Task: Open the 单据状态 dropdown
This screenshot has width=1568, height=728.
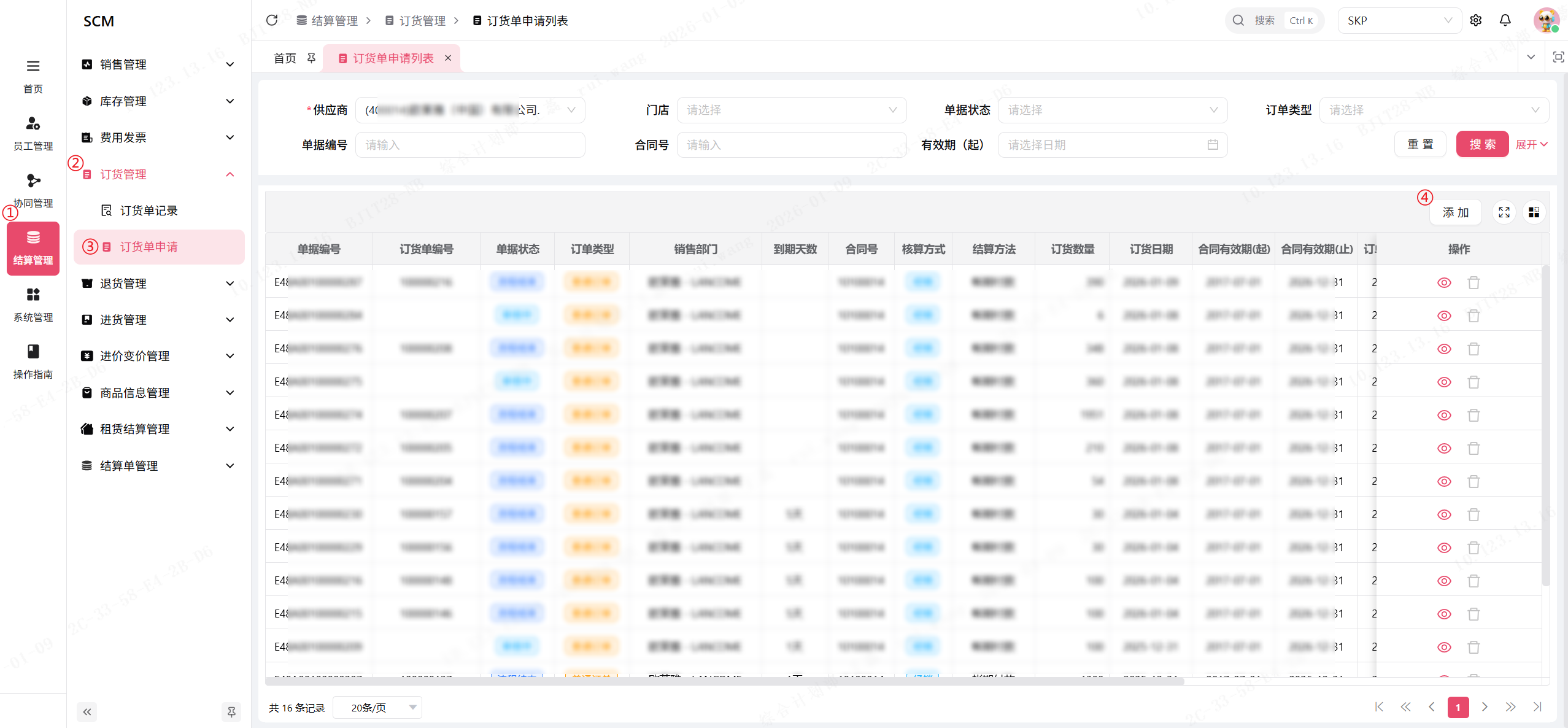Action: (1112, 110)
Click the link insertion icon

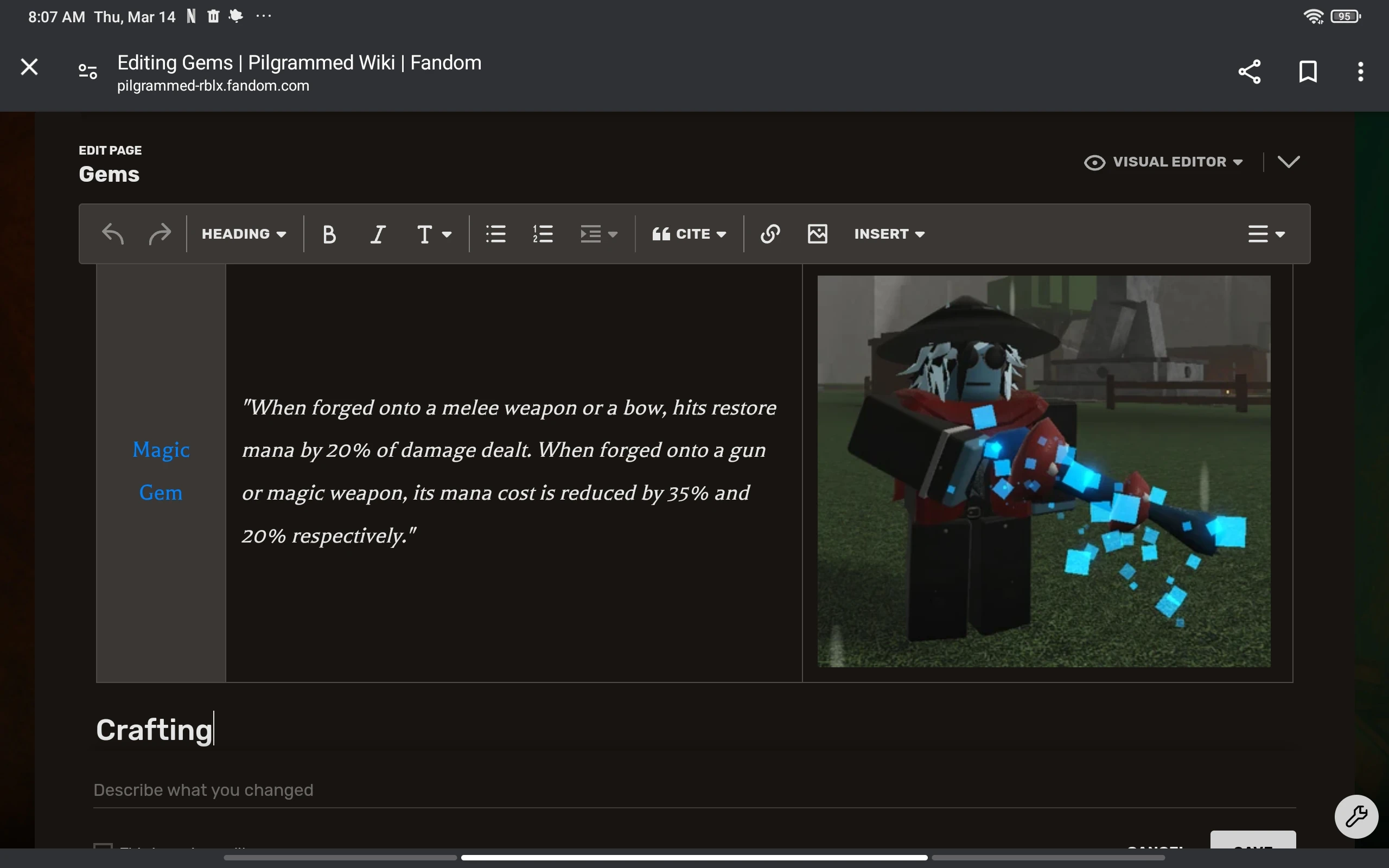click(x=770, y=234)
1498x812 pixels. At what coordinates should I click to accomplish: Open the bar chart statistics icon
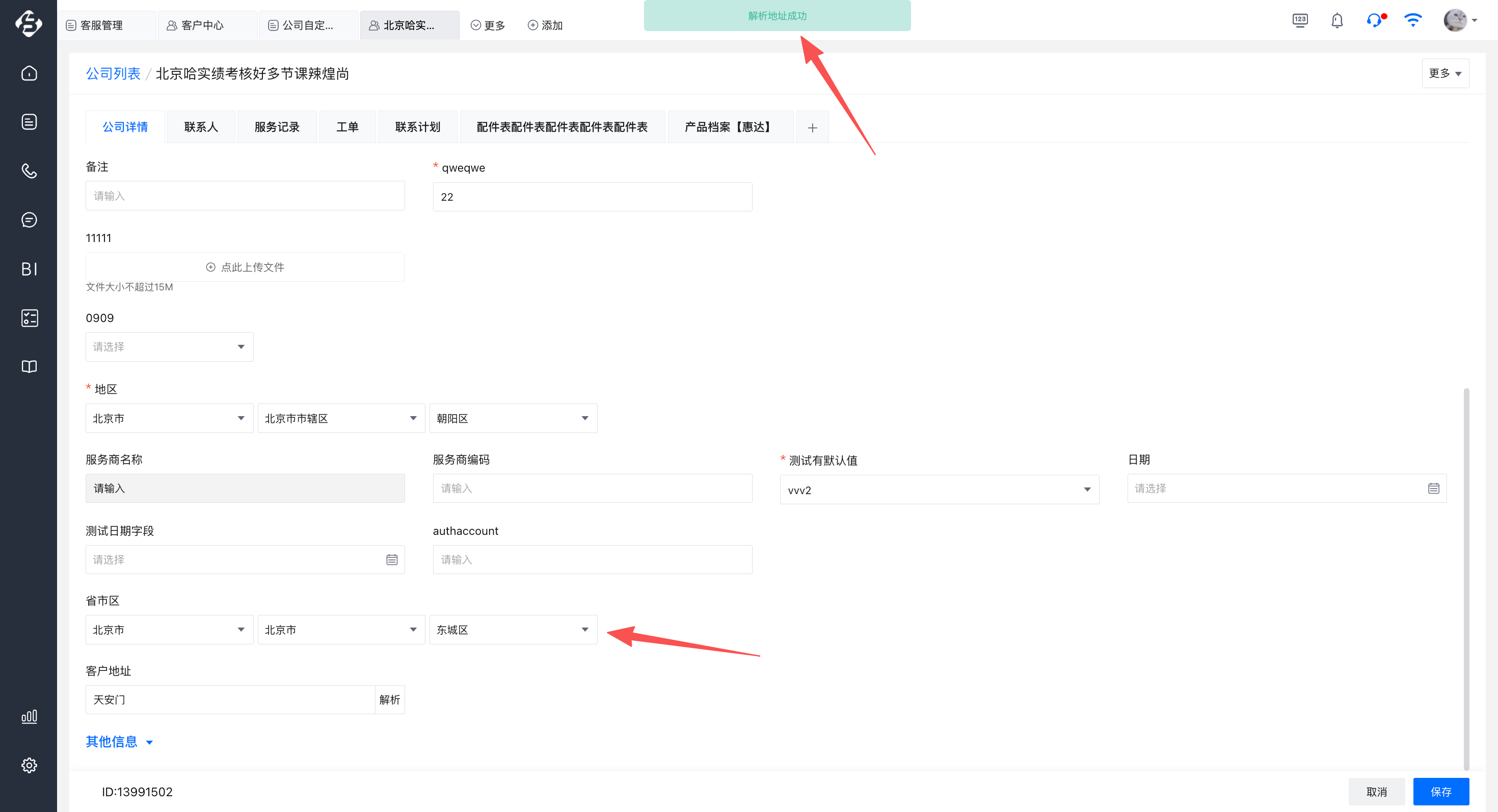click(x=29, y=716)
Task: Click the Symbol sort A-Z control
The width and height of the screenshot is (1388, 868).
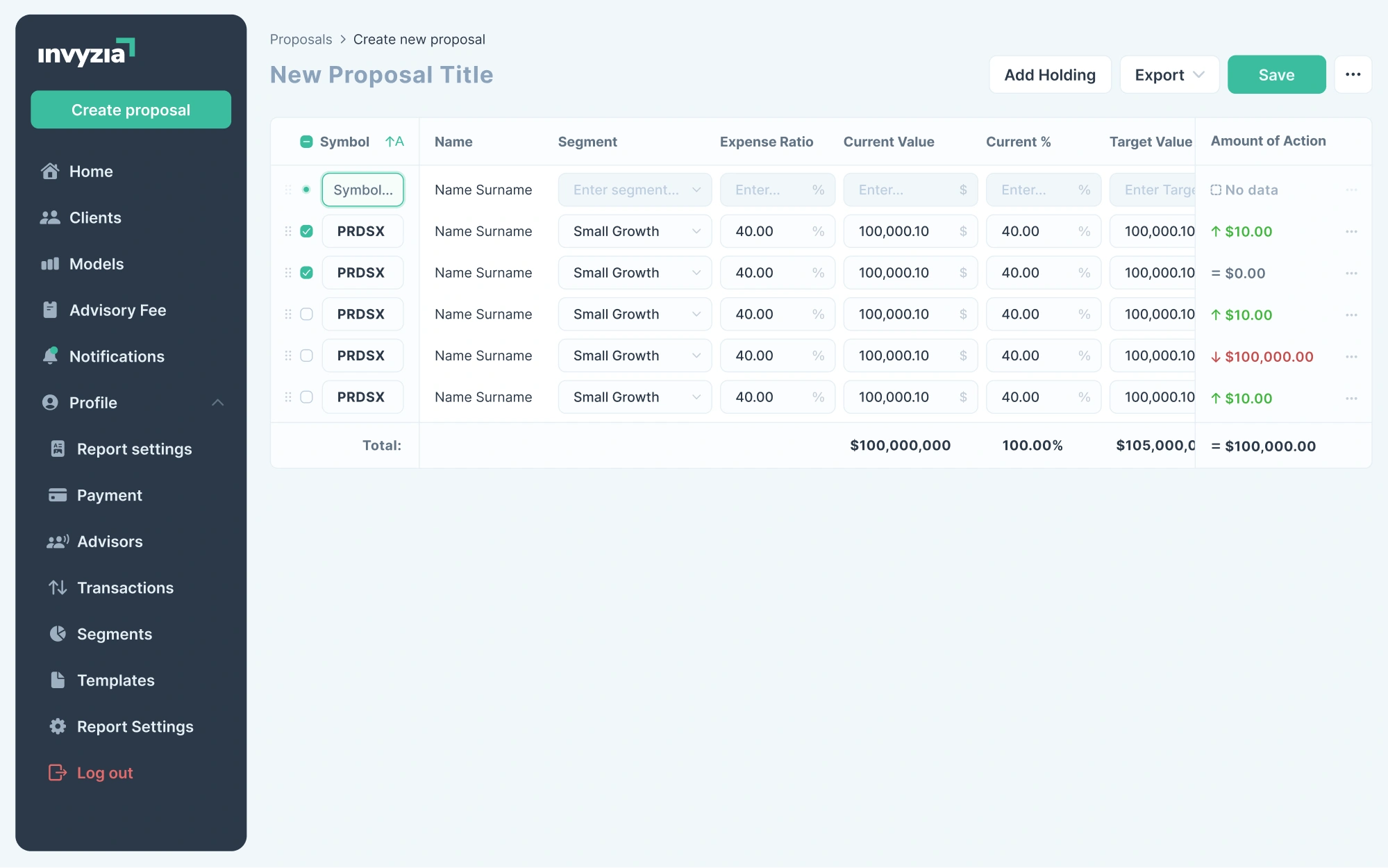Action: [395, 141]
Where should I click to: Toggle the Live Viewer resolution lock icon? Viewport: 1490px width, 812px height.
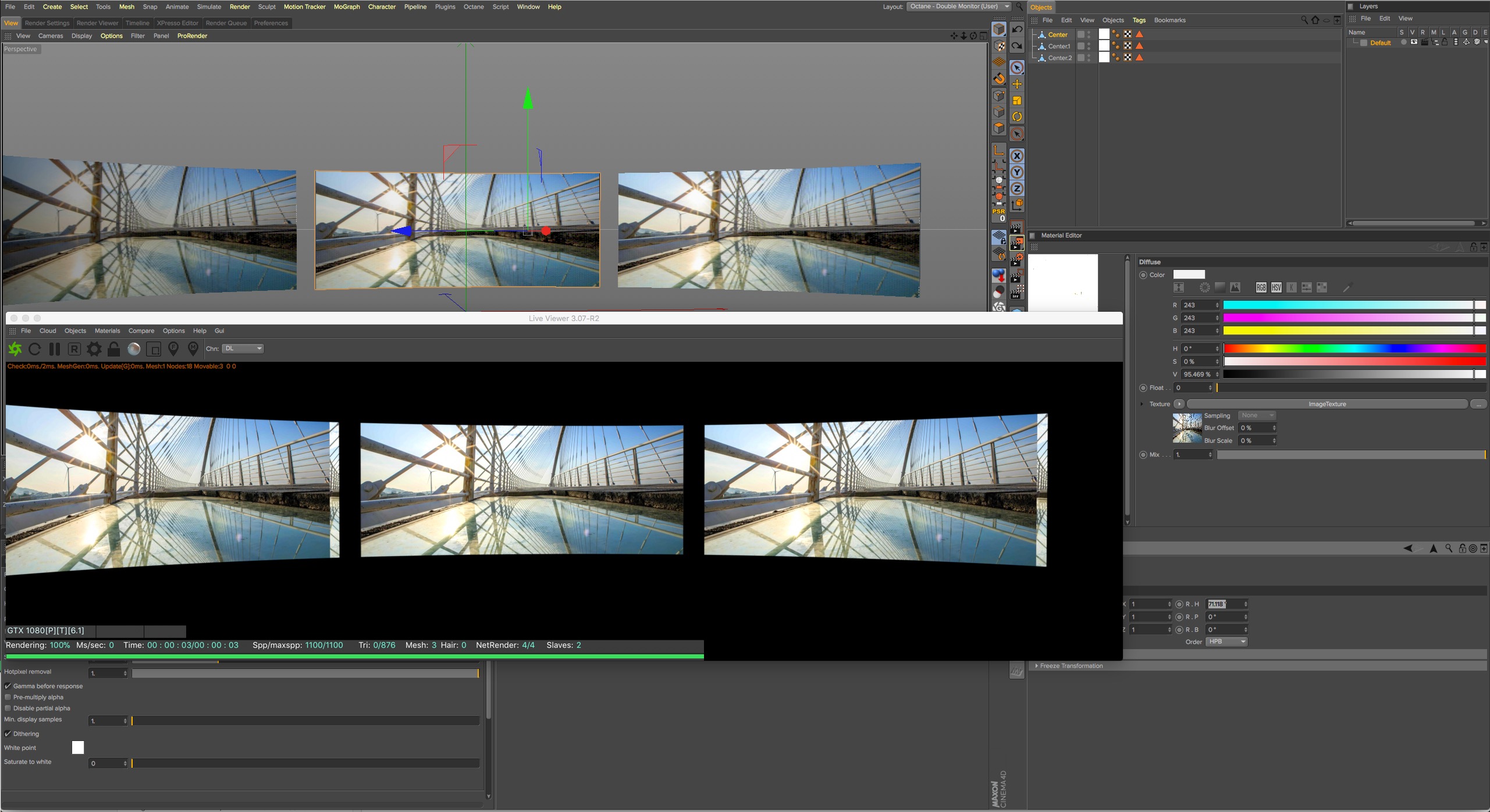(x=114, y=349)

▶ _YOUR TASK_
Leaving out every picture, transcribe exactly the lines from the line that contains "Where should I" through the final line of the entries above.

▶ _EXPECTED ANSWER_
Where should I click to: Toggle the Live Viewer resolution lock icon? Viewport: 1490px width, 812px height.
(x=114, y=349)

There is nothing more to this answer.